Nginx is able to log POST request bodies and many more. You should already be fully equipped to at least try to implement such a logging yourself.
Remember that we talked about custom log formats and using variables to record the state of requests and responses. If you search through the list of variables available during request processing, you will see the variable named $request_body
. See http://nginx.org/en/docs/http/ngx_http_core_module.html#var_request_body.
Let's invent a simple log format including $request_body
:
log_format request_body_log 'body: "$request_body"';
Now we enable logging with this format by adding this directive:
access_log /var/log/nginx/requests.log request_body_log;
Remember that the log_format
directive should be used in one of the higher contexts, for example, the http
context. Multiple access_log
directives may be in effect for all the requests, and because of this, we do not need to specify the rest of the variables in the template for the request_body_log
format. Your usual preconfigured combined-formatted logs will still get written to.

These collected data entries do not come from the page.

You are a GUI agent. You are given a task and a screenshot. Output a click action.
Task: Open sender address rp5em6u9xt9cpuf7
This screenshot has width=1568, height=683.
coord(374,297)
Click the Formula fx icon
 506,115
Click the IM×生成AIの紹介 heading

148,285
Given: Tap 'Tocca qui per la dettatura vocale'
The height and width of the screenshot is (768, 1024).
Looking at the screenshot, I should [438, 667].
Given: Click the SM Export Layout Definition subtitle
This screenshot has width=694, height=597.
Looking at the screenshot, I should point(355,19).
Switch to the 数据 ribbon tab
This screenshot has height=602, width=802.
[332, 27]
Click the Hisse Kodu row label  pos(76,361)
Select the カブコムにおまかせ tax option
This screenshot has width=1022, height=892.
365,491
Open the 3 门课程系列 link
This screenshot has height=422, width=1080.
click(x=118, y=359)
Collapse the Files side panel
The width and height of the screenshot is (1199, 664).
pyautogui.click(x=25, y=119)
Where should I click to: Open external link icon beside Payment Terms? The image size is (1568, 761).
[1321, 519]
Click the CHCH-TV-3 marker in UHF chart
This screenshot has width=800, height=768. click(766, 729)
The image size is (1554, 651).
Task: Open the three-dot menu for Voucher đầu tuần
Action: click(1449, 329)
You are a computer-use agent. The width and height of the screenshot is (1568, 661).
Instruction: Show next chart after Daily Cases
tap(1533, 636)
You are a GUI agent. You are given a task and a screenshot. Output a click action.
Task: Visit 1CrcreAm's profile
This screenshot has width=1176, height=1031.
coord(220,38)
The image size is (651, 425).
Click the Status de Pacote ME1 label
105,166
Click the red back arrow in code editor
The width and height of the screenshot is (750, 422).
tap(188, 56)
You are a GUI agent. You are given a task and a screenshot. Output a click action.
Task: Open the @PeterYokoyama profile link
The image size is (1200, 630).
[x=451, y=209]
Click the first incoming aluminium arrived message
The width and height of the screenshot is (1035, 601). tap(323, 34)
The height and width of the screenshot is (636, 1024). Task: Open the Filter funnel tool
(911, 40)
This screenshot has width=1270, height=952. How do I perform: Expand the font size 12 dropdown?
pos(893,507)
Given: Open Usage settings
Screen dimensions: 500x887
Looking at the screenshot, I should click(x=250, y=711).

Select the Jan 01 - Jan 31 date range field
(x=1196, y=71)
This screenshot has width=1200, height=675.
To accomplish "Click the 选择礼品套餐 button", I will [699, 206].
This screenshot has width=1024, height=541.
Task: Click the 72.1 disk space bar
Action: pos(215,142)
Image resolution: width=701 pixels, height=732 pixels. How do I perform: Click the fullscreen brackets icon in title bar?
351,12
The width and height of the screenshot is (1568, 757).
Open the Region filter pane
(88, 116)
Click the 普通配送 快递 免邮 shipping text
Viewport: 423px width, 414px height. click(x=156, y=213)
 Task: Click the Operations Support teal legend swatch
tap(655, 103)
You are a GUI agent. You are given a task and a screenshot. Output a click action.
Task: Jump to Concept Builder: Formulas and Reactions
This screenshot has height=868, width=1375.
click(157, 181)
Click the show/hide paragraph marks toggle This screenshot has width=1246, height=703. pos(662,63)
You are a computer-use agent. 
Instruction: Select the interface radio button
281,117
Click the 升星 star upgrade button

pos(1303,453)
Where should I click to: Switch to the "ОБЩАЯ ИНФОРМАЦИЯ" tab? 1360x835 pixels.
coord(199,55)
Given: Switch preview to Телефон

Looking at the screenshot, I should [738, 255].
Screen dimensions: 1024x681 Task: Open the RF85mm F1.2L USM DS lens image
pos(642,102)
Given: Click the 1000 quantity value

What would we see in requests.log
for some simple GET requests to download a couple of static files?
body: "-" body: "-" body: "-"
Make sure that you understand the result before proceeding.
Now, we need POST requests. And POST requests to static files are useless. They never happen in real life. Clients POST data to web applications, and for Nginx administrators, a web application is an upstream to which Nginx proxies the requests and from which it proxies back the responses.
Suppose that we build something like this. It will be a very simple Dancer application in Perl accepting a simple POST and responding with a piece of dynamic HTML.
The source code is at http://kapranoff.ru/~kappa/nginx-troubleshooting/simple-post.pl:
Now we will set up a proxy inside our Nginx instance:
location /simple-post { proxy_pass http://localhost:3000/; }
We will point our browser to http://localhost/simple-post
.
If the Dancer app is running, you will see a simple form of one field and a button. Type in something, click on the button and rush to your requests.log
:
body: "-" body: "a=Nginx+rules%21"
The first line is the empty body of the GET request for the form, whereas the second contains the body of the POST that the form generated with the help of your browser. There are two ways an HTML form may be encoded into a POST body; this one is the default application/x-www-form-urlencoded. The other one is multipart/form-data; it is widely used for forms that allow file uploads. This is a little bit out of scope of this book already. We should add that form encodings are quickly becoming a thing of the past because more and more POST bodies are constructed by the client-side JavaScript and the browsers themselves.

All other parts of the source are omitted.